The paper introduces constraints for improving model meaningfulness, focusing primarily on adsorption. These constraints ensure appropriate behavior, such as zero loading at zero pressure and non-decreasing loading with pressure increment. This section discusses how both genetic and Bayesian SR approaches were modified to incorporate these checks. The penalty-based "soft" constraint implementation is employed, allowing for model re-ranking rather than immediate rejection upon constraint failure.

Figure 2: Illustrating the moves available to the BMS algorithm, as applied to adsorption equations. In contrast to the mutations available in PySR, these transformations satisfy detailed balance.

Evaluation and Results

The paper's experimental evaluation involves assessing four adsorption datasets. The findings indicate that Bayesian SR demonstrates better integration of constraints compared to genetic algorithms, with the prior accurately influencing search outcomes. Bayesian approaches consistently deliver highly relevant models; however, genetic algorithms frequently suffer from being trapped in non-thermodynamic expression basins.

Figure 3: Average runtimes across all datasets and combinations of thermodynamic constraint penalties. Runs with all penalties set to 1.0 are highlighted in orange. Standard deviation is shown by error bars at the top of each bar.

The key results reveal that suitable constraints guide model searches more effectively, but computational costs rise approximately tenfold due to symbolic checks. PySR has particular difficulties with systematic constraint satisfaction due to its less nuanced penalty integration when contrasted with Bayesian methods.

Implications and Future Directions

This research exemplifies the potency of integrating domain knowledge into machine learning workflows, notably within the SR landscape. By intelligently weighting theoretical constraints, SR processes can bridge the gap between empirical and theoretical investigation, advancing model consistency and applicability. Nevertheless, selecting appropriate constraints remains challenging; improper specification impedes search efficacy.
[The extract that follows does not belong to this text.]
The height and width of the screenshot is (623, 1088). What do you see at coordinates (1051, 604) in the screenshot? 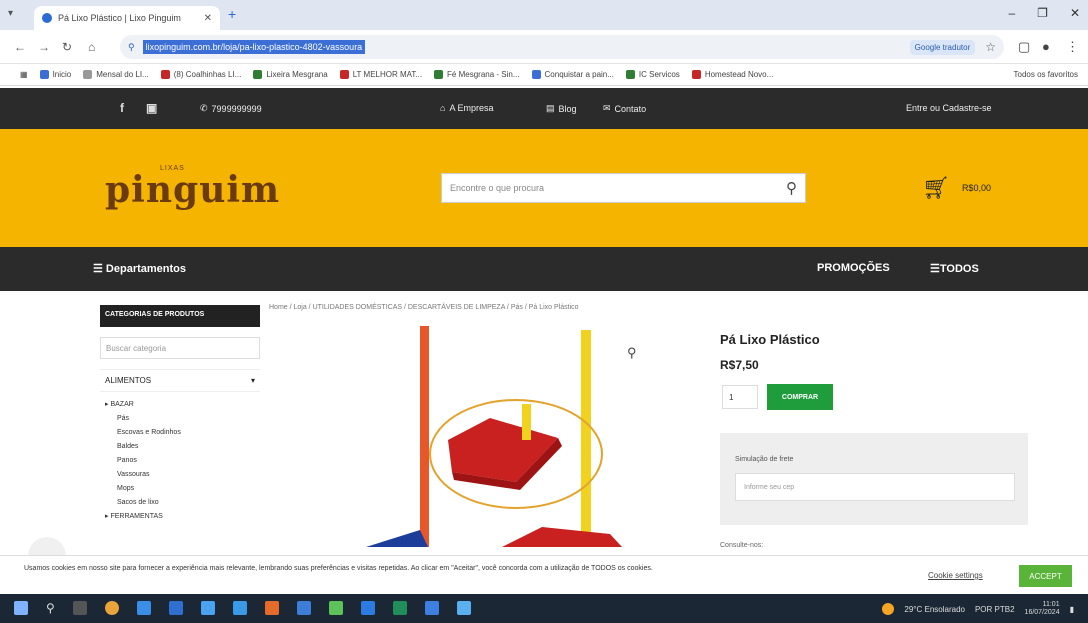
I see `clock-time: 11:01` at bounding box center [1051, 604].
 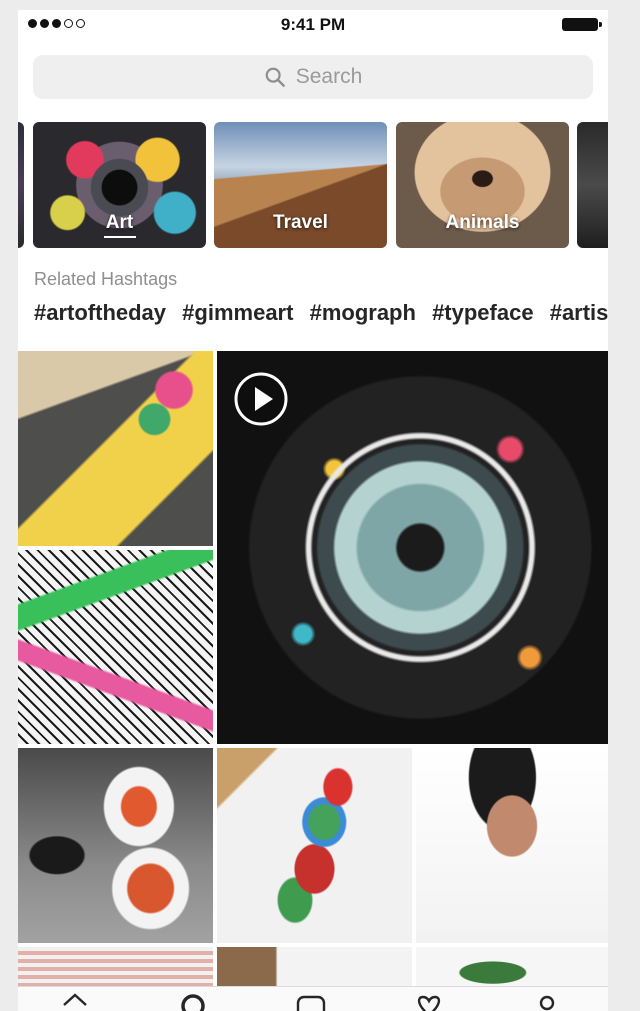 What do you see at coordinates (483, 312) in the screenshot?
I see `hashtag-link: #typeface` at bounding box center [483, 312].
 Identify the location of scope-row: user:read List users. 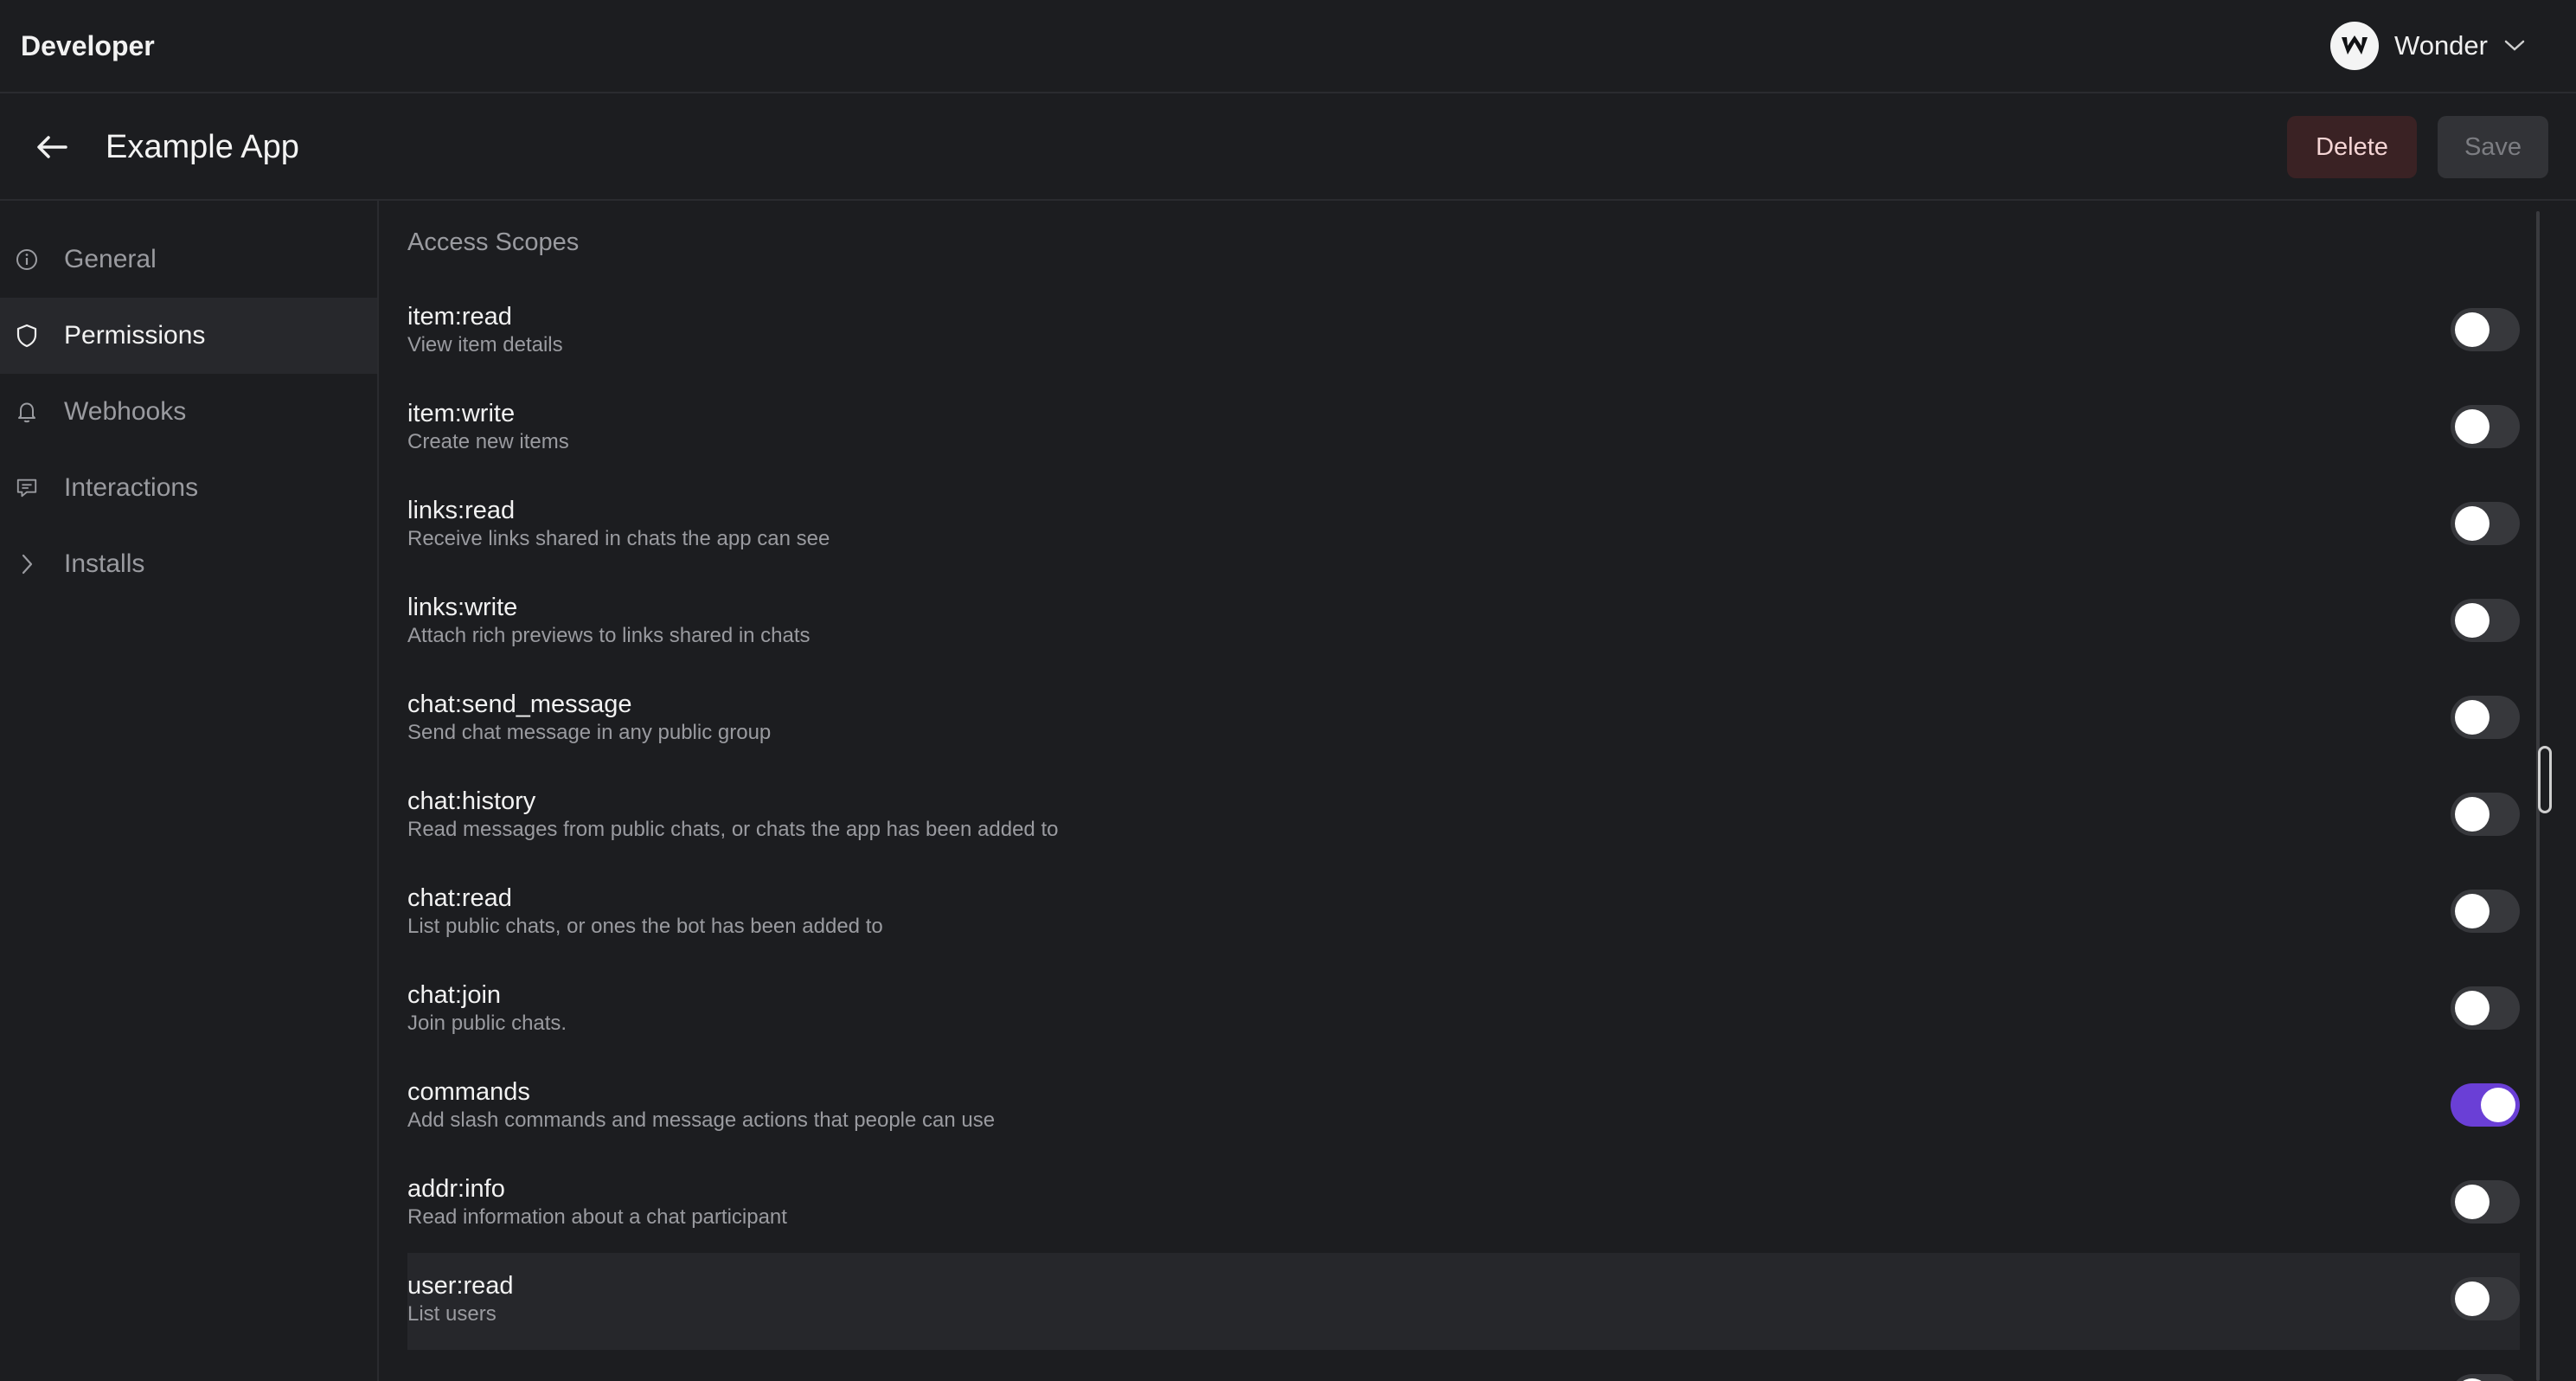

Future explorations could expand on contextualizing background knowledge for broader application domains, refining constraint formulations, and examining alternatives to symbolic check complexities, potentially enabling more viable real-world applications.

Conclusion

The inclusion of thermodynamic constraints effectively contextualizes the symbolic regression process, improving model fidelity to physical theories. While computational demands intensify, these enhancements substantiate SR's value proposition as a blend of data accuracy and theoretical integrity. Bayesian SR emerges as a more coherent platform for constraint integration. This paper's methodologies presage broader adaptability of SR in complex scientific modeling scenarios.